La felicidad es, dicen Aristóteles y John Lennon, un arma caliente que se cura con el tiempo. Olympia es aquí y ahora Río de Janeiro, adverbio de distancia que también es Londres, París o México 68. Para el mundo griego, ese valle distante fue portería y presentimiento. Ajenos al tiempo, los griegos, esos modernos que todo lo conocieron, impusieron una marca histórica desde que poblaron el lugar que es todos los lugares y ninguno; también Amberes, Ámsterdam… y la Helsinki de Paavo Nurmi, el primer moderno que batalló contra el reloj. Recordaron, conocer es recordar, al universo dorio del que rescataron a Heracles, el precursor de la carrera.
Ahora es ayer y, también, pasado mañana, y pos mañana; cuatrienal manera del Verbo, con el que todo comienza, termina y renace; Atenea y Ulises, al que otros llaman Odiseo, Nadie, el último héroe de la mitología, el más perseverante y más encantador por sus trampas y artilugios en el recorrido.

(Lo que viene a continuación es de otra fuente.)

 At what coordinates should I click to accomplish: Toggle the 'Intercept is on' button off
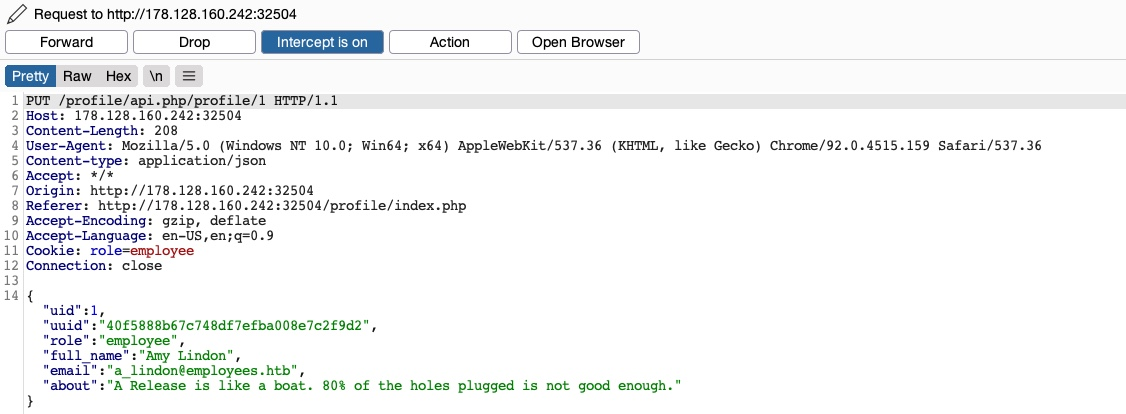click(x=322, y=42)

La majestuosidad del campo prevalece. Los dioses no acampan ni improvisan; eligen. Y desde entonces, y para siempre, Olympia es el resto, el postre. Zeus acondiciona la pista para que Fidias, maestro que antecede a Leonardo y Miguel Ángel, le edifique. El dios sabe que Olympia es la meta y la felicidad; pero antes Cronos, esa vaga manera de entender el porvenir.
En donde todo comenzó, y nada termina, se formó el tiempo, el prematuro picnic que presiona en forma de 100 metros que otros llaman convención y los Beatles canción. Nada es curioso, nada. Los de barba larga impusieron, porque todo es impostura, el invariable cerro, que todo lo vigila, el nombre del misterioso dios que regula y dictamina todos los acontecimientos de la vida humana; de él, cronómetro, prisa y puntualidad.
El cuervo, Cronos, prevalece hoy en la tableta, en el celular y el Twitter, que dictamina el espacio en 140 caracteres. En Grecia el tiempo no se midió como la ecuación poética que impone Usain Bolt. Para ello debieron pasar Newton, Kepler y Stephen Hawking.
Bolt, el hombre más rápido de la historia (9.58 segundos en los 100 lisos), representa una constante que refuta a Aquiles y la Tortuga porque avanza sobre la lógica que derrumba la física elemental: velocidad sobre tiempo, dos estados del espacio intuyeron los pitagóricos. Nada empieza o termina en los Juegos Olímpicos que son distancia entre Olympia-Atenas-Río, pasando por Melbourne. El tiempo, después de todo, no existe, es una convención en la que Heidegger debatió al Ser que Es.